Definitions: - Succession: the orderly process of change in a community over time. - Stable ecosystem: is an ecosystem that does not change it's composition of species and habitat (desert) - Unstable habitat: is an ecosystem that is changing in its composition of species, variety of genes and niches. - Sere: A sere is the set of communities that succeed one another over the course of succession at a given location Organisms can colonize isolated land using several mechanisms: air (flying/passive transportation), sea (swimming /flaoting) and Animal (attached to the animal). They can also access lang through different types of dispersal: 1. Jump dispersal (long-distance dispersal to remote areas of one of few individuals) 2. Diffusion (populations slowly spread of species at the edge of their ranges into new areas) 3. Secular migration (dispersal over geological timescales) HOWEVER; Diversity changes through succession. Greater habitat diversity leads to greater species diversity. A complex and ecosystem with its variety of nutrients and energy pathways provides stability. Human activities often simplify ecosystems, rednf them unstable, for examples: North america wheat farms versus tall grass prairie. An ecosystems capacity to survive change may depend on: 1. diversity - the number of species present 2. Resilience - ability of a system to recover after a disturbance 3. Interia - the number of species present and their populations
State and explain the criteria used to design protected areas.
Designers have been using ideas to ensure maximum preservation of species within conservation areas: - Better to choose a big area, rather than a small (more niches etc. in the same region) a single big area is better rather than many smaller (despite them being the same size) - Area: there are many different area sizes (?) the bigger the better - Edge effect: change in abiotic factors at the end of the protected area may attract species that don't exist in the protected area and ruin it. - Shape: Better with a big circle because too many edges give the edge effect. - Corridors: are preferable to no corridors because animals can migrate Buffer zone - making no 'sharp edges' to the protected area, there are areas which will help protect the protected area around them.

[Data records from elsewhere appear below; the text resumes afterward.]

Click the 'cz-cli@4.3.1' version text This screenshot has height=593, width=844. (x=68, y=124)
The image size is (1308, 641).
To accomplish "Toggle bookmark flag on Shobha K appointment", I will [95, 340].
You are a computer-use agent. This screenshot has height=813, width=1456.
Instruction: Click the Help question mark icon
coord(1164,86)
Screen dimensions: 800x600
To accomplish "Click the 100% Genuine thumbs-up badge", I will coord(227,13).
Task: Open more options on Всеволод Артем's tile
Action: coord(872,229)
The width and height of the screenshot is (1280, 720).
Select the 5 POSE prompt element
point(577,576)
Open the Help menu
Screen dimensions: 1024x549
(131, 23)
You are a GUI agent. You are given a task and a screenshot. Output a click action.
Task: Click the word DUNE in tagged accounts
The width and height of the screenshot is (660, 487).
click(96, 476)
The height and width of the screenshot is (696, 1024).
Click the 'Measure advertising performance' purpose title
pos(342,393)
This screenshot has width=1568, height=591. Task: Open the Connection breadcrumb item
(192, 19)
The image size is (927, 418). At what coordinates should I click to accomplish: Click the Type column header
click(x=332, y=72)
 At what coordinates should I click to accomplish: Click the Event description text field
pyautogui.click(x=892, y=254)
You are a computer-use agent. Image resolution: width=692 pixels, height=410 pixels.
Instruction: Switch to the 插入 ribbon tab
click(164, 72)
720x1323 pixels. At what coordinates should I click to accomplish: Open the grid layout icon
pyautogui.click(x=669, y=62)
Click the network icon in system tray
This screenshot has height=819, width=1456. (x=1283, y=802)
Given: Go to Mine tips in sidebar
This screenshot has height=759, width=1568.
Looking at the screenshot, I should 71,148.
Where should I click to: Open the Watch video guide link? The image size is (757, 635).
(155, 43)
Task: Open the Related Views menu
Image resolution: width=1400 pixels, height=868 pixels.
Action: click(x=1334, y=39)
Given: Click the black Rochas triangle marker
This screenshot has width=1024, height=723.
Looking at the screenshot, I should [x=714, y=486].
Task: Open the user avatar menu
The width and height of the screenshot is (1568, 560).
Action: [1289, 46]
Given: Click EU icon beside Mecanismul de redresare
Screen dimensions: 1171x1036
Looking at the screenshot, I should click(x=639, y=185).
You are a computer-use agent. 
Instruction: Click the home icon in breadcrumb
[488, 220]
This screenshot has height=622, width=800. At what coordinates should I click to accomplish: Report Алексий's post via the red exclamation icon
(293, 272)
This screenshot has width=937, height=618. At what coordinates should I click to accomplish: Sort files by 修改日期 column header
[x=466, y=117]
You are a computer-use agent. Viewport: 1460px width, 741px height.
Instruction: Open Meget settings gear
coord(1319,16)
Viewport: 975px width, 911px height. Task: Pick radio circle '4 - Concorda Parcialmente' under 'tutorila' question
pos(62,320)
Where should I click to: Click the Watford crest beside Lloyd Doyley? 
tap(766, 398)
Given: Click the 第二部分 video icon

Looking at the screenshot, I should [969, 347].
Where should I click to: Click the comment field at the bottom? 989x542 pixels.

Successful protected areas include: - Fundings by the government - Involvement with government agencies - Educational programmes - Local support - Management programmes - High profile animals to attract visitors (e.g. elephants) - Scientific research programmes Buffer zones: and area outside a conservation area,contain habitats. These areas minimize disturbance from outside influences such as people, agriculture or invasion by diseases. Make the conservation area more successful
Calculate from appropriate data the ecological footprint of a given population, stating the approximations and assumptions involved.
EF (per capita land requirement for food production) = (per capita food consumptions) / (mean food production of local arable land) per capita land requirement for absorbing waste CO2 from fossil fuels (ha) = (per capita carbon dioxide emmission) /(net carbon fixation per hectareof local natural vegetation) The total land requirement (ecological footprint)can then be calculated as the sum of these two per capita requirements, multiplied by the total population. Although the accurate calculation of an ecological footprint might be very complex, an approximation can be achieved. This calculation clearly ignores the land or water required to provide any aquatic and atmospheric resources, assimilate wastes other than carbon dioxide (CO2), produce the energy and material subsidies imported to the arable land for increasing yields, replace loss of productive land through urbanization, and so on.
Explain the concept of resources in terms of natural income.
Economists describe resources as "natural capital". This is because, if properly managed, renewable and replentishable resources are forms of wealth that can produce income indefinitely in the form of valuable goods and services. This income may consist of marketable commodities such as timber and grain (goods) or may be in the form of ecological services such as the flood and erosion protection provided by forests (services). Similarly, non-renewable resources can be considered in parallel to those forms of economic capital that cannot generate wealth without liquidation of the estate.
Describe and explain the factors that may make species more or less prone to extinction.
Factors that make species more or less prone to extinction: 1. Small population size: if they live on small islands or have low genetic diversity 2. Limited distribution: if they all live in one place and all the species die there, there are more more anywhere else. 3. Low reproductive rate; species that live a long time had a low reproductive rate and less offspring 4. Non-competitive behavior: some species are helpless under the pressure of hunting and predation, they are sitting targets if they have poor defensive instincts. 5. Large mammals: a significant source of meat, vulnerable to over hunting (especially by humans). Also, it may be difficult for them to find places to live. 6. Valuable products: they are at risk as humans desire them
Describe and evaluate the sustainability of freshwater resource usage with reference to a case study.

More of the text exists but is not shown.